Would it be possible to output exactly, and only, the lines below from the one holding "Where should I click to: Expand" to the last line, both included, with every picture left out?

● **Records shown**
§
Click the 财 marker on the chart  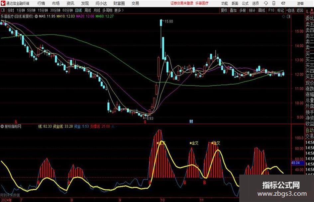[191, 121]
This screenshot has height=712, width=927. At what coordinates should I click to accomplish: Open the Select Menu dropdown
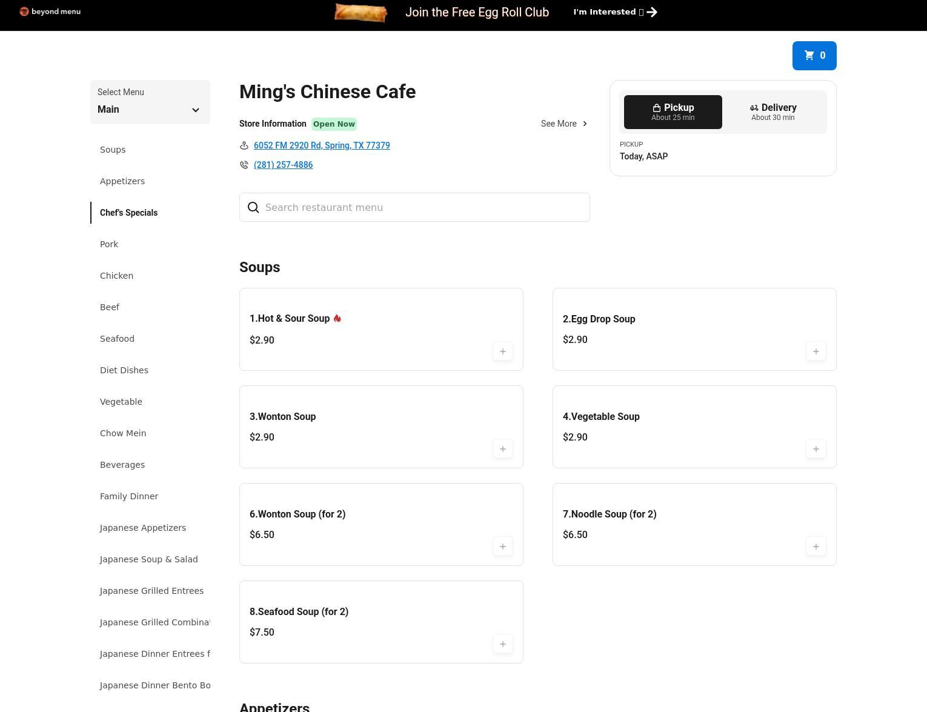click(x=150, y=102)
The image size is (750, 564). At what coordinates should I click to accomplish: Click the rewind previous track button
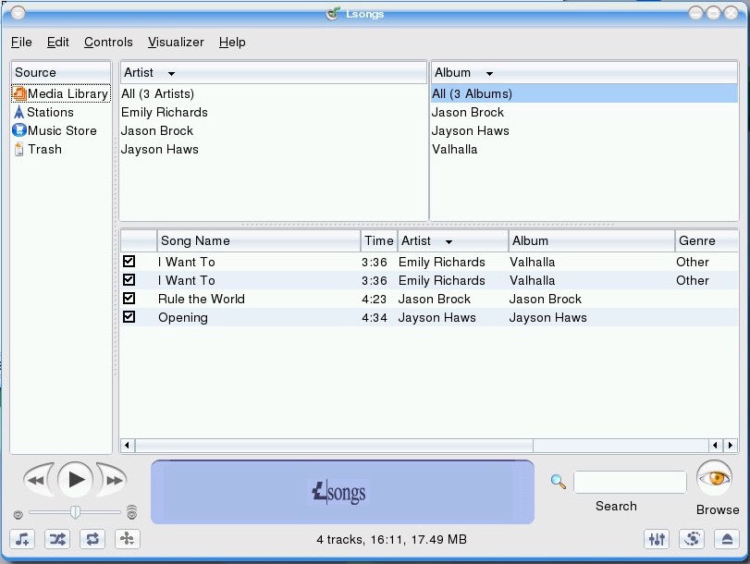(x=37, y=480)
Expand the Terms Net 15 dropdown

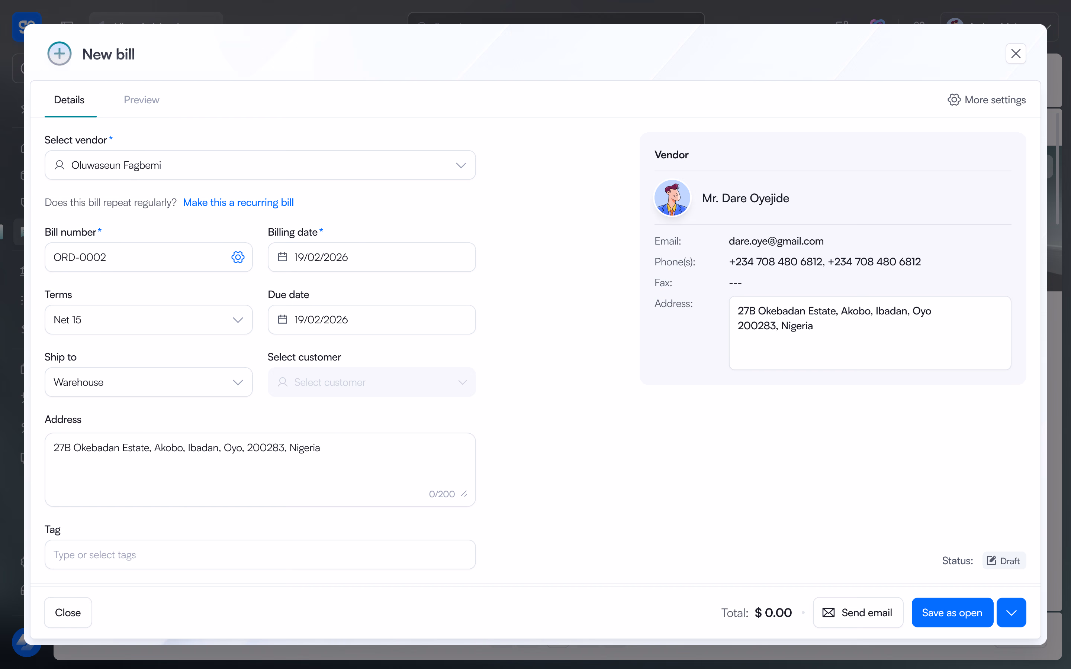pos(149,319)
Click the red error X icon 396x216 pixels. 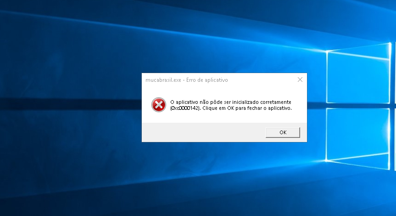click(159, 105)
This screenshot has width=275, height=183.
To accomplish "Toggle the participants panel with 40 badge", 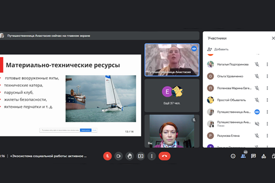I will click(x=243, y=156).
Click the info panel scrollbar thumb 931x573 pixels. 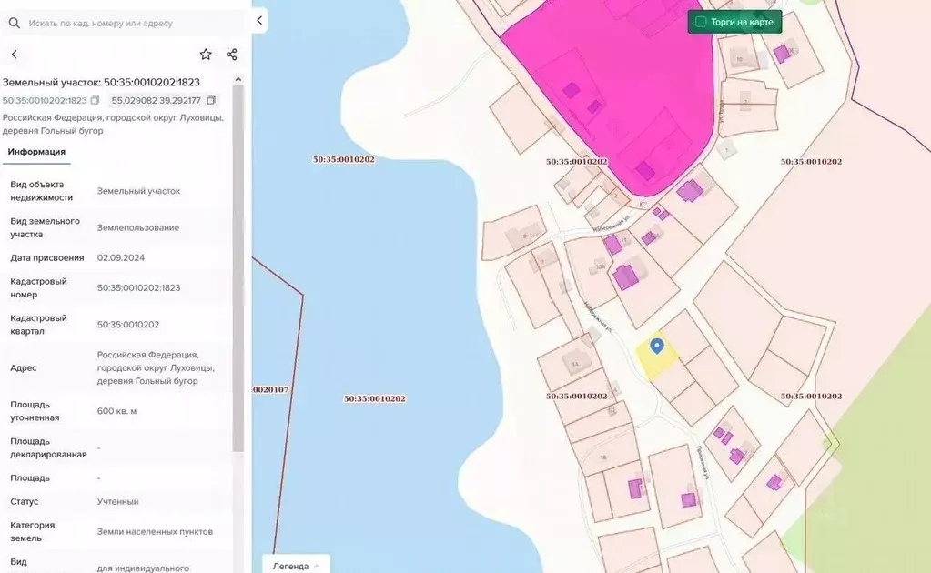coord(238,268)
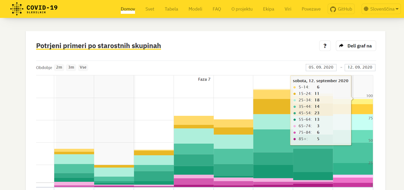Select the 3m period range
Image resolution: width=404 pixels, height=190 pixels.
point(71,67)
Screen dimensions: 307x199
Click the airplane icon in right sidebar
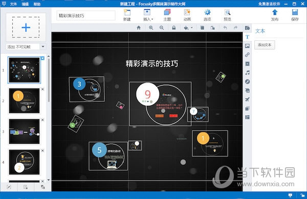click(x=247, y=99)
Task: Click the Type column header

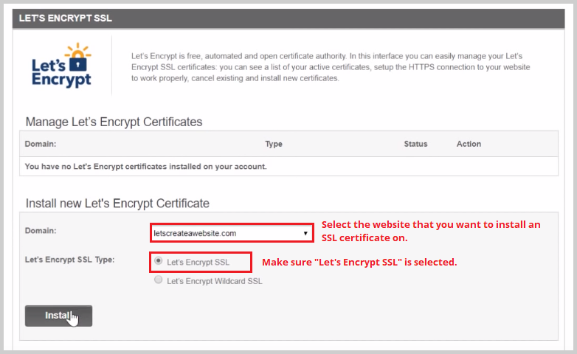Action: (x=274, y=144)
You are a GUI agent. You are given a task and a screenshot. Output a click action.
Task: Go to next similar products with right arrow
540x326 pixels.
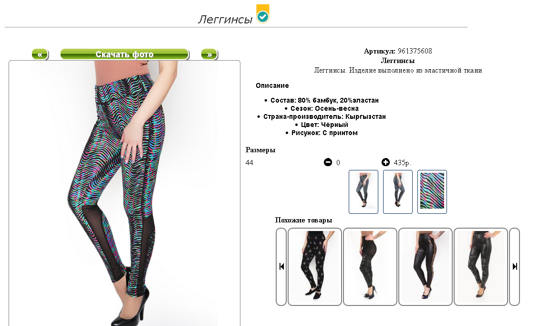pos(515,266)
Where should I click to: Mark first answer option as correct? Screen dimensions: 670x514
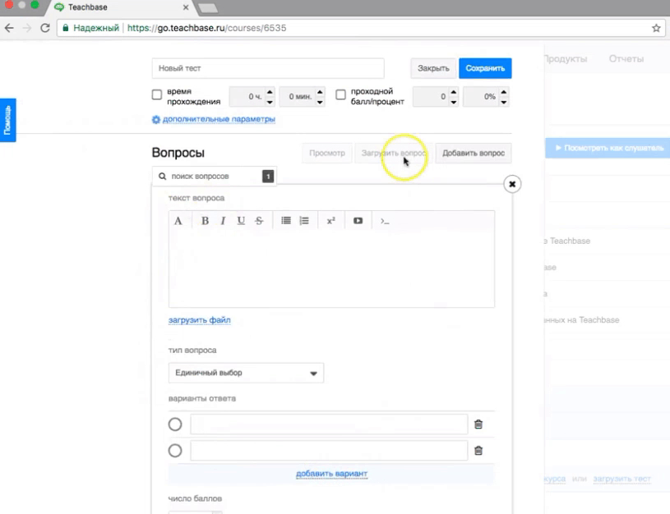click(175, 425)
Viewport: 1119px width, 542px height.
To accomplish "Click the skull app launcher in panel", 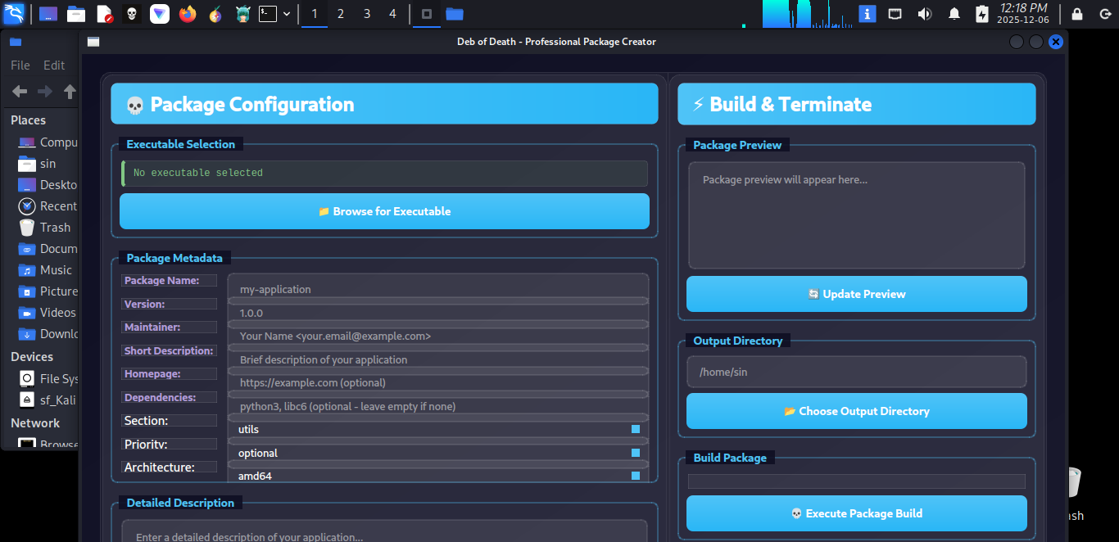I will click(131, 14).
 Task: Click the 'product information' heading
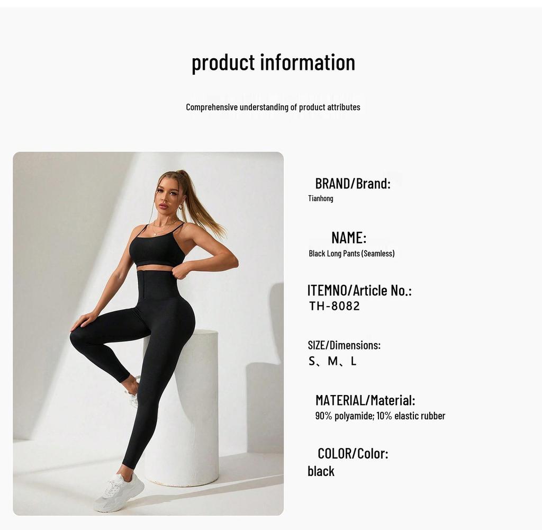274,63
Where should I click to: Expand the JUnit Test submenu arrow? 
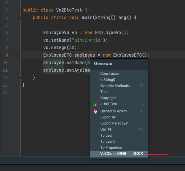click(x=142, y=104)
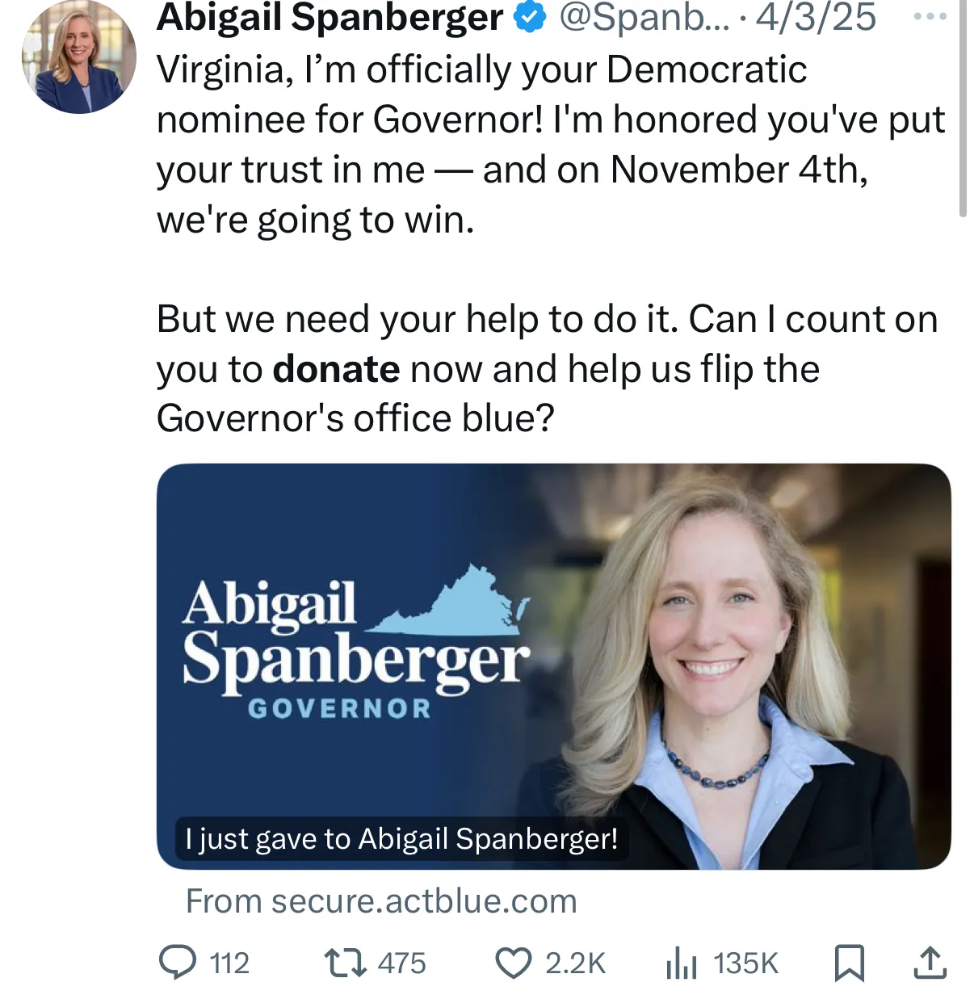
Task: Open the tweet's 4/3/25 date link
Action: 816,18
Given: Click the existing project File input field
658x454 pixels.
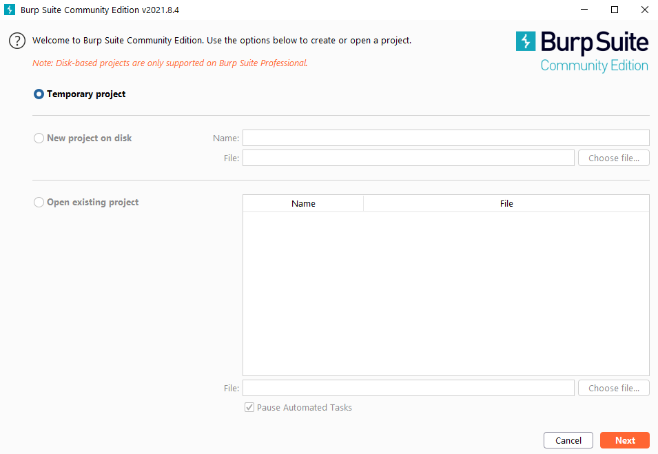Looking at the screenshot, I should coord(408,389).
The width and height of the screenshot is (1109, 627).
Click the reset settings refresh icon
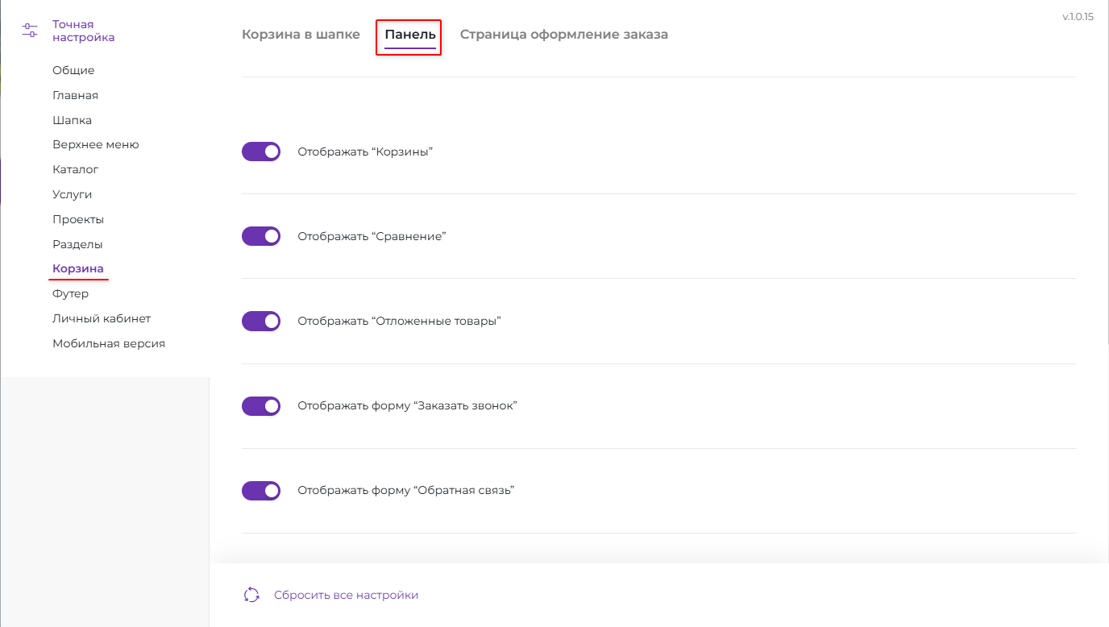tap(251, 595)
§
● **Written answer**
Where should I click to: Expand the JUnit Test submenu arrow? 
click(x=142, y=104)
Task: Open the tweet's 4/3/25 date link
Action: 816,18
Given: Click the existing project File input field
658x454 pixels.
Looking at the screenshot, I should coord(408,389).
The width and height of the screenshot is (1109, 627).
Click the reset settings refresh icon
tap(251, 595)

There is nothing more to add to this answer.